The Consumer Financial Protection Bureau recently issued a rule capping the late fees that banks can impose on consumers at $8, but the rule could be overturned by a judge who reported owning up to $30,000 in Citigroup stocks. Judge Willett’s failure to recuse in this case is just the latest in a trend of judges deciding cases despite clear potential conflicts of interest — and it shows the urgency of passing stronger judicial ethics rules.

By bringing fees down to $8 from an average of $32, this new CFPB rule stands to save American consumers $10 billion. Most of these savings will flow directly into the pockets of Black, brown and low-income borrowers. But a consortium of banking industry trade associations — including the American Bankers Association, the Consumer Bankers Association and the Chamber of Commerce — immediately filed suit to block the regulation.

The case is in the hands of Fifth Circuit Court of Appeals Judge Don Willett, who reported owning up to $30,000 of stock in Citigroup, the nation’s fourth largest bank and third-largest credit card issuer.
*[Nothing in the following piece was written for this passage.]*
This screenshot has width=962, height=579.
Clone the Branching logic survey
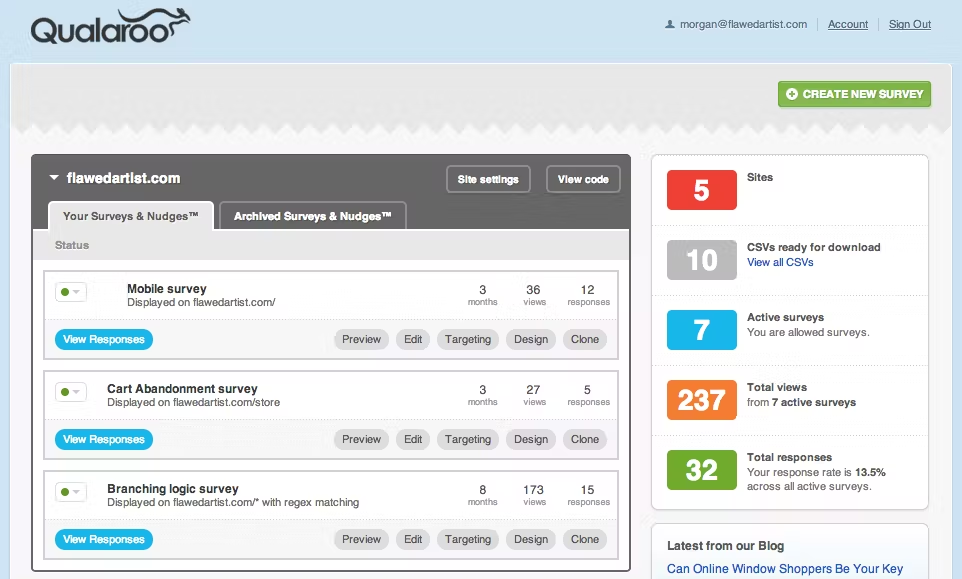pyautogui.click(x=585, y=540)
Citigroup itself alerted shareholders like Judge Willett that the rule would “reduce credit card fee revenues,” and an industry report indicated that Citigroup stands to lose more money than any other financial institution should the CFPB rule go into effect. 

After the CFPB raised concerns about Judge Willett’s participation in the case, he argued that there was no need to recuse as Citigroup wasn’t a named party to the case, and wasn’t listed on the boilerplate “Certificate of Interested Parties” form that the parties filed on appeal. Citigroup is, of course, a member of three of the trade associations bringing the case. While large credit card issuers were not included on the original Certificates of Interested Parties, they were included on a supplemental list that was filed at the district court level. 

Despite his Citigroup investment, Judge Willett has already issued a procedural ruling in this case and refused to recuse when asked, despite a lower court judge recusing over a similar conflict of interest. A panel of judges from the Judicial Conference looked into the matter and said the rules don’t “require” Judge Willett’s recusal from the case. The rules do not include any minimal asset value or de minimis exception to justify the panel’s decision. While the panel appears to have concluded that his participation in the case is not illegal, there is no explanation about why he should preside despite the financial conflict. 

Judge Willett’s refusal to recuse, and the lack of transparency about the rationale, reinforces the need for more judicial ethics reform to ensure that everyday Americans and government agencies have a level playing field when they go into court against corporate interests.

CREW has testified on multiple occasions about the crisis of institutional legitimacy engulfing the federal judiciary. We have repeatedly stressed that the judiciary’s entire structure is based on public confidence, and that even the appearance of a conflict of interest undermines the public’s trust. That bar is certainly met here, and Judge Willett should have recused in order to allow a judge to rule in the case who was free of potential conflicts and could issue a ruling that would not be clouded by legitimacy and ethics questions.  

This is far from the first time a judge has ruled in a case where they had financial conflicts of interest. In 2022, the Wall Street Journal found that federal judges failed to recuse themselves from 685 court cases between 2010 and 2018 despite having a financial conflict of interest. In another recent high profile case, Judge James Ho on the Fifth Circuit Court of Appeals ruled to restrict the abortion drug mifepristone, despite his wife accepting several thousand dollars in payments from the group behind the lawsuit.  

Situations like these are precisely why CREW has long advocated for enhancing judicial financial conflict of interest rules, including passing legislation like the Judicial Integrity Act, which would expand the federal criminal conflict of interest statute to the federal judiciary. As it stands, the burden practically rests on litigants, rather than judges, to enforce recusal rules — as Judge Willett’s comments and refusal to recuse demonstrate. 

This system clearly does not work, and will continue to further strain the public’s trust in our judiciary. Judicial ethics reforms can no longer be a proposed reform — the time for action is now.